Saverio Scordatto wie, że w świecie mafii zaufanie jest luksusem, jednak nigdy
nie sądził, że cios nadejdzie z tej strony. Chantal go zdradziła. Mężczyzna
pragnie zemsty i zamierza jej dokonać już niedługo.
Chantal popełniła błąd. Zdaje sobie sprawę, że jeśli chce przetrwać, powinna
zniknąć, dlatego razem ze swoim bliźniakiem Constantine’em znajduje bezpieczne
schronienie. Oboje zastanawiają się, jak ujść z życiem po wszystkim, co się
wydarzyło.
Kobieta chciałaby dostać drugą szansę, ale jej brat wolałby zniszczyć
Scordatto.
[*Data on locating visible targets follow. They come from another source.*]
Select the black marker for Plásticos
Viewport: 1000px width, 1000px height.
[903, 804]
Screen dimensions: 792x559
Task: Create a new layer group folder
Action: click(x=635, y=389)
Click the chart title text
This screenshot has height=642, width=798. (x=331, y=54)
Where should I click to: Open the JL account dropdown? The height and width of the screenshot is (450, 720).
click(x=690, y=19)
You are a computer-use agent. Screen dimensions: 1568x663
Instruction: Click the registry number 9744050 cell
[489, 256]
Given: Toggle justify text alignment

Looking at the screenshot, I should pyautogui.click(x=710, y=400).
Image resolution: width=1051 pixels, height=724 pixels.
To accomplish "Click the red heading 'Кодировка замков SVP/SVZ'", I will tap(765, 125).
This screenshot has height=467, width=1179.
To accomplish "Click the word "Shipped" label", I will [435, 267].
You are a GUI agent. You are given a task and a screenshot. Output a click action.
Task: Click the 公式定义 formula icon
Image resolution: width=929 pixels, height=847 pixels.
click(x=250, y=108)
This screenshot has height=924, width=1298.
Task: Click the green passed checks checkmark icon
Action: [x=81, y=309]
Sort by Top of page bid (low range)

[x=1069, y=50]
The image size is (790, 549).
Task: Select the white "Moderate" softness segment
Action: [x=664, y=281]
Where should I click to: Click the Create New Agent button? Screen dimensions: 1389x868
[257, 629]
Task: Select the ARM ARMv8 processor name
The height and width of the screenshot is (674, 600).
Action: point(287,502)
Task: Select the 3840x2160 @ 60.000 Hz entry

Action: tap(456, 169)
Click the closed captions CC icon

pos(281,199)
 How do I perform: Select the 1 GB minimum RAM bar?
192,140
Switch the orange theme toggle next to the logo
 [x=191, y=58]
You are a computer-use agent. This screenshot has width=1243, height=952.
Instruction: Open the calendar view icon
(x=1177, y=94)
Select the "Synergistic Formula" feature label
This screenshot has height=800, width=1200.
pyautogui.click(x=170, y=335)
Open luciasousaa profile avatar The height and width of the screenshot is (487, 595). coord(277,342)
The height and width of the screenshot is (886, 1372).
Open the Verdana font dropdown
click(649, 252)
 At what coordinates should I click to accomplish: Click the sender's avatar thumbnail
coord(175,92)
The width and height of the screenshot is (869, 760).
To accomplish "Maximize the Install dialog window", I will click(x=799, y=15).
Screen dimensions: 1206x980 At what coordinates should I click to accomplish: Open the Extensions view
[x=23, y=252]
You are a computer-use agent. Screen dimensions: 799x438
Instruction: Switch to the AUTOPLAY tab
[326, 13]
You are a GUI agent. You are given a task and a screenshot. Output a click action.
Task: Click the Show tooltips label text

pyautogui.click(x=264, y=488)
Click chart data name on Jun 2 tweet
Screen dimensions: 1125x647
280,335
I planuje to zrobić, więc wypowiada mu wojnę. Nie ma jednak pojęcia,
czy którykolwiek z nich ją przeżyje, zwłaszcza że na obu czyhają wrogowie oraz
zdrajcy.
Po przeczytania pierwszej części serii Oblicza mroku bardzo
wyczekiwałam na kontynuację. Autorka zakończyła w taki momencie, że nie mogłam uwierzyć,
że mi coś takiego zrobiła. Wierzyłam, że każdemu należy się druga szansa, lecz
czy to też dotyczy Chantal i Saverio?
Nie chcę się za dużo rozpisywać, aby nie zdradzać fabuły,
ale mogę zagwarantować, że autorka nie zwalnia tempa a wręcz przyspiesza, aby w
pewnym momencie nas zaskoczyć. Czy warto było zarwać nockę dla przeczytanie tej
kontynuacji. Ja mówię TAK!!!
Autorka książki w
bardzo doby sposób opisywała sytuacje zdarzeń a język i styl, z jakim się czyta
jest zrozumiały dla czytelnika. Niektóre sceny
bardzo mi się spodobały gdyż czytałam je z wypiekami na twarzy a niektóre
czytałam z zapartym tchem, bo chciałam jak najszybciej przeczytać, aby
wiedzieć, co się wydarzy później. Agata Polte tą książką zafundowała nam jazdę
bez trzymanki trzymając nas w ciągłej niepewności do samego początku aż po
ostatnią stronę.
„Druga szansa
Scordatto” jest to książka z kategorii literatury erotycznej, którą czyta się
szybko i przyjemnie a już od pierwszych stron kipi namiętnością i pożądaniem.
Historia wciąga nas od samego początku znajdujące się w niej zawirowania
emocjonalne nie pozwalają nam się nudzić.